PAGE EXCERPT:
Modified: head/cddl/contrib/opensolaris/lib/libzfs/common/libzfs_sendrecv.c
==============================================================================
--- head/cddl/contrib/opensolaris/lib/libzfs/common/libzfs_sendrecv.c	Tue Jun 20 17:38:25 2017	(r320155)
+++ head/cddl/contrib/opensolaris/lib/libzfs/common/libzfs_sendrecv.c	Tue Jun 20 17:39:24 2017	(r320156)
@@ -199,19 +199,19 @@ dump_record(dmu_replay_record_t *drr, void *payload, i
 {
 	ASSERT3U(offsetof(dmu_replay_record_t, drr_u.drr_checksum.drr_checksum),
 	    ==, sizeof (dmu_replay_record_t) - sizeof (zio_cksum_t));
-	fletcher_4_incremental_native(drr,
+	(void) fletcher_4_incremental_native(drr,
 	    offsetof(dmu_replay_record_t, drr_u.drr_checksum.drr_checksum), zc);
 	if (drr->drr_type != DRR_BEGIN) {
 		ASSERT(ZIO_CHECKSUM_IS_ZERO(&drr->drr_u.
 		    drr_checksum.drr_checksum));
 		drr->drr_u.drr_checksum.drr_checksum = *zc;
 	}
-	fletcher_4_incremental_native(&drr->drr_u.drr_checksum.drr_checksum,
-	    sizeof (zio_cksum_t), zc);
+	(void) fletcher_4_incremental_native(
+	    &drr->drr_u.drr_checksum.drr_checksum, sizeof (zio_cksum_t), zc);
 	if (write(outfd, drr, sizeof (*drr)) == -1)
 		return (errno);
 	if (payload_len != 0) {
-		fletcher_4_incremental_native(payload, payload_len, zc);
+		(void) fletcher_4_incremental_native(payload, payload_len, zc);
 		if (write(outfd, payload, payload_len) == -1)
 			return (errno);
 	}
@@ -2096,9 +2096,9 @@ recv_read(libzfs_handle_t *hdl, int fd, void *buf, int
 
 	if (zc) {
 		if (byteswap)

INFORMATION SUPPLIED:
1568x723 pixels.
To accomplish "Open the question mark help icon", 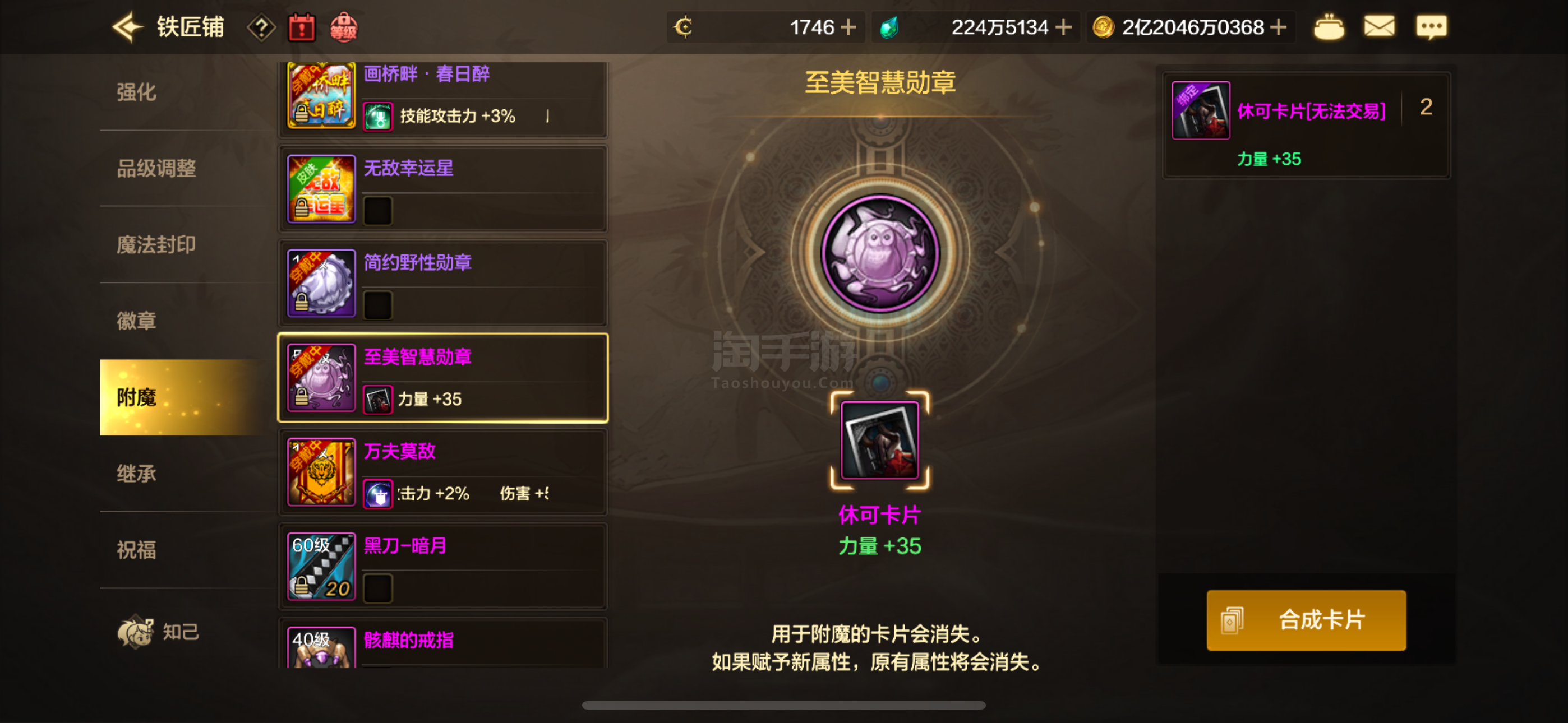I will click(x=261, y=28).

DIRECTIVES:
1. Does the diff excerpt support each of the following statements? Answer yes or no for each, and quote the words of the diff that decide it.
(a) The newer revision of the file is numbered r320156.
(b) If writing the record to outfd fails, the function returns errno.
(c) The checksum is copied into the record only when the record type is DRR_BEGIN.
2. Reproduce the diff excerpt from "drr_checksum.drr_checksum));" to "payload_len) == -1)", switching every occurrence of "outfd" to "out_fd".
3. Answer the following questions about the diff excerpt.
(a) Which function name appears in the second hunk header?
(b) What date and time are given for the newer revision of the file?
(c) Which type is passed to sizeof in the second checksum call of dump_record?

ANSWERS:
1.
(a) Yes: "(r320156)"
(b) Yes: "if (write(outfd, drr, sizeof (*drr)) == -1)" followed by "return (errno);"
(c) No: "if (drr->drr_type != DRR_BEGIN) {"

2.
drr_checksum.drr_checksum));
 		drr->drr_u.drr_checksum.drr_checksum = *zc;
 	}
-	fletcher_4_incremental_native(&drr->drr_u.drr_checksum.drr_checksum,
-	    sizeof (zio_cksum_t), zc);
+	(void) fletcher_4_incremental_native(
+	    &drr->drr_u.drr_checksum.drr_checksum, sizeof (zio_cksum_t), zc);
 	if (write(out_fd, drr, sizeof (*drr)) == -1)
 		return (errno);
 	if (payload_len != 0) {
-		fletcher_4_incremental_native(payload, payload_len, zc);
+		(void) fletcher_4_incremental_native(payload, payload_len, zc);
 		if (write(out_fd, payload, payload_len) == -1)

3.
(a) recv_read
(b) Tue Jun 20 17:39:24 2017
(c) zio_cksum_t